/natural_sort

Elixir natural sort implementation for lists of strings.

Primary LanguageElixirMIT LicenseMIT

NaturalSort

NOTE v0.2 used an explicit second argument (case_sensitive). This has been removed and replaced with an options keyword list, this is a breaking change.

Sort a list of strings containing numbers in a natural manner.

Sort functions will not [generally] sort strings containing numbers the same way a human would.

Given a list:

["a10",  "a05c",  "a1",  "a",  "a2",  "a1a",  "a0",  "a1b",  "a20"]

Applying standard sort will produce:

["a", "a0", "a05c", "a1", "a10", "a1a", "a1b", "a2", "a20"]

But applying a natural sort will give:

["a", "a0", "a1", "a1a", "a1b", "a2", "a05c", "a10", "a20"]

Functions

Just the one:

NaturalSort.sort(list, options \\ [])

Sorts a list of strings (ascending). This works by leveraging Elixir's Enum.sort_by/3 function (which takes as the second argument a mapping function). The mapping operation converts each string into a list of strings and integers.

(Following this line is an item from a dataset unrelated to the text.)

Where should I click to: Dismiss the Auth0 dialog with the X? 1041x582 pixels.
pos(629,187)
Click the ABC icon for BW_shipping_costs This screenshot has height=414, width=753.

Once in this form, applying the sort function results in a correctly sorted list.

Options

There are currently two available options (passed as a keyword list), :direction and case_sensitive.

  • :direction may have a value of :asc or :desc, and defaults to :asc.
  • :case_sensitive may be true or false, and defaults to false.

Examples

  iex> NaturalSort.sort(["x2-y7", "x8-y8", "x2-y08", "x2-g8" ])
  ["x2-g8", "x2-y7", "x2-y08", "x8-y8" ]

  iex> NaturalSort.sort(["a5", "a400", "a1"], direction: :desc)
  ["a400", "a5", "a1"]

  iex> NaturalSort.sort(["foo03.z", "foo45.D", "foo06.a", "foo06.A", "foo"], case_sensitive: :true)
  ["foo", "foo03.z", "foo06.A", "foo06.a", "foo45.D"]

  iex> NaturalSort.sort(["foo03.z", "foo45.D", "foo06.a", "foo06.A", "foo"], [case_sensitive: :true, direction: :desc])
  ["foo45.D", "foo06.a", "foo06.A", "foo03.z", "foo"]

Prior art:

VersionEye's naturalsorter gem was the inspiration, with that being based on Martin Pool's natural sorting algorithm, and making direct use of the Ruby implementation of the original C version.

Elixir's Version module does a similar thing.

Todo/Review

  • REVIEW: Benchmark further.
  • ENHANCEMENT: Add options: choice to use unicode, choice to strip whitespace from result.
  • ENHANCEMENT: Stream rather than map - this was designed to aid me in organising vast amounts of files by name; mapping over large lists seems inefficient.